Los pobres nos evangelizan, es importante recordar, que ellos tienen mucho que enseñarnos, en sus propios dolores conocen al Cristo sufriente. Es necesario, que todos nos dejemos evangelizar por ellos. La nueva evangelización es una invitación a reconocer la fuerza salvífica de sus vidas y a ponerlos en el centro del camino de la Iglesia.

“Estamos llamados a descubrir a Cristo en ellos (Mt 25,35-36), a prestarles nuestra voz en sus causas, pero también a ser sus amigos, a escucharlos, a interpretarlos y a recoger la misteriosa sabiduría que Dios quiere comunicarnos a través de ellos (EG 198).”

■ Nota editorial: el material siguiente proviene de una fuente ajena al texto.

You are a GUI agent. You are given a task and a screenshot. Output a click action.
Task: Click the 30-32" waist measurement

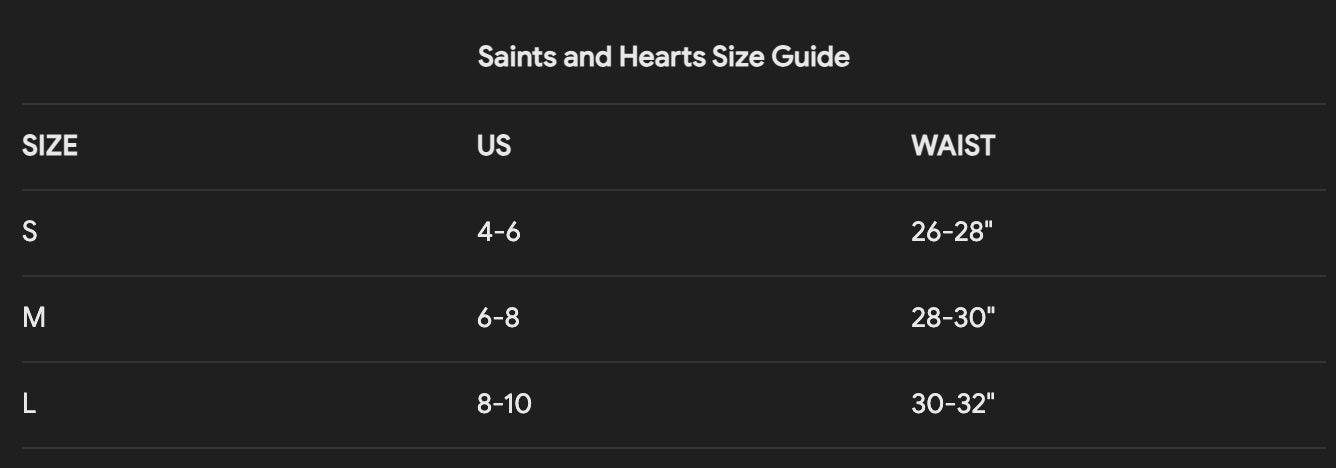pyautogui.click(x=953, y=404)
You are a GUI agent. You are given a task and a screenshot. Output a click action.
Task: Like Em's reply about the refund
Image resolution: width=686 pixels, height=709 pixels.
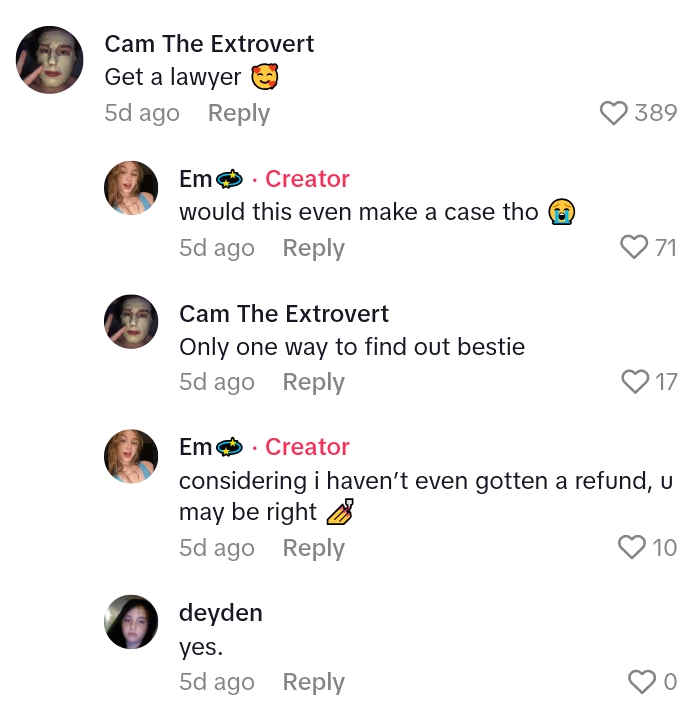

A pesar de los grandes adelantos de nuestra civilización, no podemos olvidar que la mayoría de los hombres y mujeres de nuestro tiempo, viven precariamente el día a día, con consecuencias funestas. Así como el mandamiento de “no matar” pone un límite claro para asegurar el valor de la vida humana, hoy tenemos que decir no a una economía de la exclusión y la inequidad, no puede ser que no sea noticia que muere de frío un anciano en situación de calle y que sí lo sea una caída de dos puntos en la bolsa. Eso es exclusión. No se puede tolerar que se bote comida cuando hay gente que pasa hambre. Eso es inequidad. Hoy todo entra dentro del juego de la competitividad y la ley del más fuerte.

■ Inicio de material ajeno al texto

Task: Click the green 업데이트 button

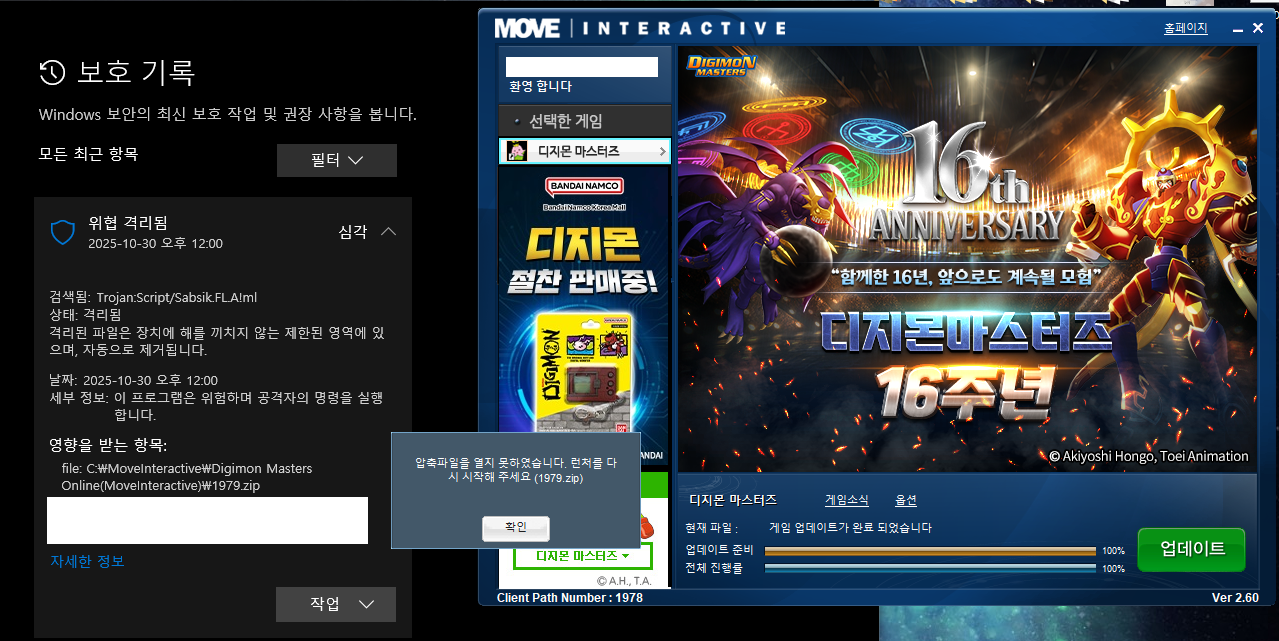Action: [1191, 549]
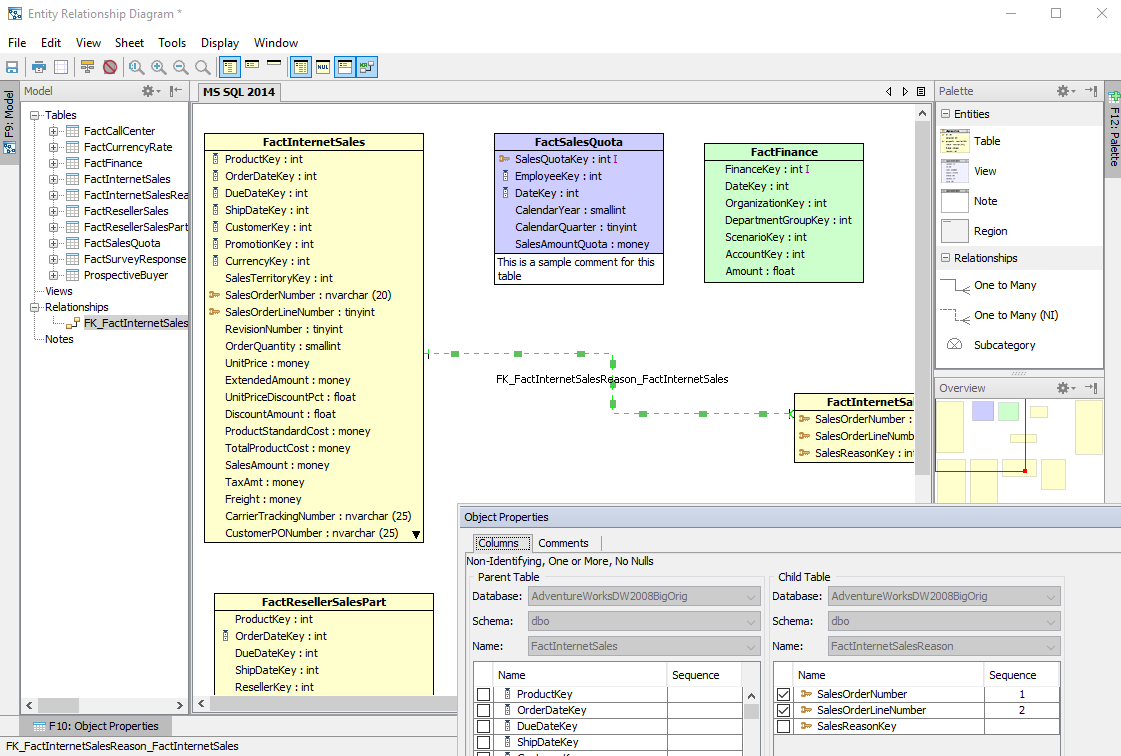Expand the FactCallCenter tree node
Viewport: 1121px width, 756px height.
(x=53, y=131)

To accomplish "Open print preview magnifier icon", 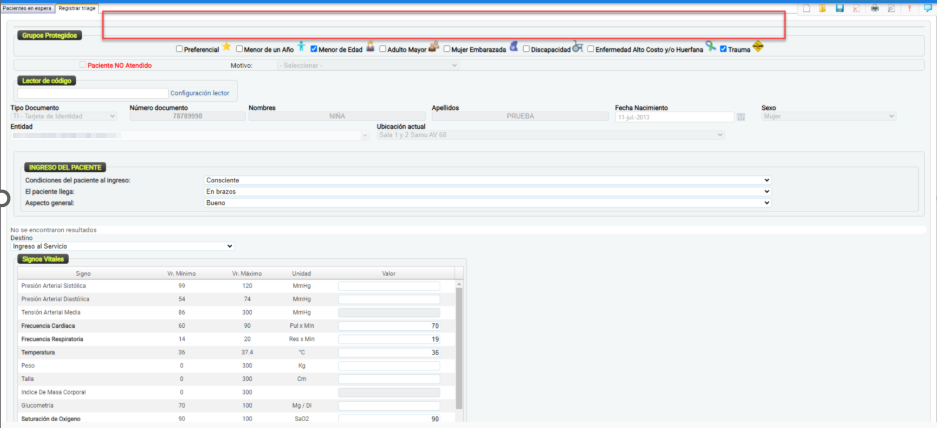I will pos(891,8).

Como consecuencia de esta situación, grandes masas de la población se ven excluidas y marginadas: sin trabajo, sin horizontes, sin salida. Se considera al ser humano en sí mismo como un bien de consumo que se puede usar y luego tirar. Hemos iniciado la cultura del “descarte”, ya no se trata simplemente del fenómeno de la explotación y de la opresión, sino de algo nuevo: con la exclusión queda afectada en su raíz la pertenencia a la sociedad en la que se vive, pues ya no se está en ella abajo, en la periferia o sin poder, sino que se está fuera. Los excluidos no son “explotados” sino desechos “sobrantes” (EG 53).

Hoy la confianza está puesta en el sistema económico imperante mientras los excluidos esperan la globalización de la indiferencia, que se vuelve incapaz de
compadecerse, la cultura del consumo que anestesia, mientras hay tantas vidas sin posibilidades. Se debe denunciar la nueva idolatría del dinero, una figura de la inequidad (Mt 6,24; Lc 16,13) que contiene una profunda crisis antropológica. Por el contrario, el dinero debe servir y no gobernar. El consumismo desenfrenado unido a la inequidad, es doblemente dañino del tejido social.

Dejarnos evangelizar por su fe esperanzada, valorar al pobre en su bondad propia con su forma de ser, con su cultura, con su modo de vivir la fe (EG 199).

“Debemos querer a los pobres como amigos con la amistad de la caridad, contemplar a Cristo paciente en sus rostros”

Solo desde esta cercanía misericordiosa y cordial se les puede acompañar en su camino. El Papa Francisco señala que la peor discriminación que sufren los pobres, es la falta de atención pastoral. Su marginación religiosa es la exclusión antievangélica e inhumana más hiriente. Por eso, la opción por los pobres, debe traducirse principalmente en una atención religiosa, privilegiada y prioritaria.